ESPE Abstracts

Introduction: Hydrometrocolpos (HMC) develops in a female child as a result of a vaginal outflow tract obstruction and accumulation of secretions. HMC can have associated with other malformations or associated syndromes. Imperforated hymen, vaginal atresia, persistent urogenital sinus, and cloacal malformation, are the common causes for HMC. Congenital adrenal hyperplasia causing androgen exposure during the fetal life leads to varying degree of ambiguous genitalia. Androgen exposure before 12 weeks of gestation leads to, labial fusion and persistent urogenital sinus (PUGS). Accumulation of bladder and vaginal contents in the common channel leads to pressure effect which can leads to bladder outflow obstruction (BOO) and varying degree of hydronephrosis.

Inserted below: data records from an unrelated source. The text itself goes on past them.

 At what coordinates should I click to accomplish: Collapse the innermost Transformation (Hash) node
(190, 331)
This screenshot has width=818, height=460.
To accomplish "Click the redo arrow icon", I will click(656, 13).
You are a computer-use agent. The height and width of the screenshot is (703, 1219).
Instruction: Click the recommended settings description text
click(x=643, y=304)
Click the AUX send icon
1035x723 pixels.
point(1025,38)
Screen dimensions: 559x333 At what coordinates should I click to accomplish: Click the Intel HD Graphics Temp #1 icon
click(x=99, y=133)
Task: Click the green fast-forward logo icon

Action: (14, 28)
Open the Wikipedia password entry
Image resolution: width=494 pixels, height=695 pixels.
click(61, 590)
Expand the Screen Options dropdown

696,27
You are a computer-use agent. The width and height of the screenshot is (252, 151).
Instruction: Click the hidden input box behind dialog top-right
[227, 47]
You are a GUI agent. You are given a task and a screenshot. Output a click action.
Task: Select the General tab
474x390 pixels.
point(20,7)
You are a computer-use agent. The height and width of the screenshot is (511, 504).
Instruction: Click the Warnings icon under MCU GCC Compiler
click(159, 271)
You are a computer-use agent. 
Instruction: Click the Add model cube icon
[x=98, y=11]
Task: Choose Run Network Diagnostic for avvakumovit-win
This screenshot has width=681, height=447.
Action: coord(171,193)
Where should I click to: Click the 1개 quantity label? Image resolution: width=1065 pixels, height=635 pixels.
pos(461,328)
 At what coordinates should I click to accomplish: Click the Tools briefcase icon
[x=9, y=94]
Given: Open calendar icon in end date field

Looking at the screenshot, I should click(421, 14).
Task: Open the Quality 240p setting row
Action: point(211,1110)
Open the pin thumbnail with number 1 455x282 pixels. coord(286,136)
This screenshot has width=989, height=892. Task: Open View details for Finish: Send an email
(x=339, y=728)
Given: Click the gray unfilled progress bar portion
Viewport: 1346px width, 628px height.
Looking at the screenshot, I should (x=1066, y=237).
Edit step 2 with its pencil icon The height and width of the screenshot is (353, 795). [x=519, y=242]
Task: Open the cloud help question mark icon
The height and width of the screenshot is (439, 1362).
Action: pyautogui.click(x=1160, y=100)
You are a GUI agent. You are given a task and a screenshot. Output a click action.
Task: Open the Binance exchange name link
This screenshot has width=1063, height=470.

Case report: A term infant presented with abdominal distension, bilateral ballotable masses and clitoromegaly. No palpable gonads were identified in the labioscrotal folds or in the perineum. She had urethral opening without separate vaginal orifice. Anal opening in the normal position. Ultra sound (US) abdomen and pelvis revealed distended bladder, bilateral severe hydronephrosis. Right side ovary was identified and it was normal in size. There was a well define cystic area, posterior to the bladder suggestive of hydrometrocolpos possibly due to PUGS. BOO and bilateral sever hydronephrosis caused hypertension, which needed vesicostomy. After decompression of BOO follow up US showed normal kidneys without hydronephrosis. Karyotyping reveled 46,XX and the baby had elevated 17 hydroxy progesterone, which confirmed the diagnosis of congenital adrenal hyperplasia. She was started on hydrocortisone and fludrocortisone and arranged micturating cystourethrogram to confirm the diagnosis. She is awaiting definitive surgical correction of PUGS.

Conclusion: This case highlights the varying degree of urogenital abnormality caused in CAH. Multidisciplinary care is needed for patients with androgenital syndrome in CAH.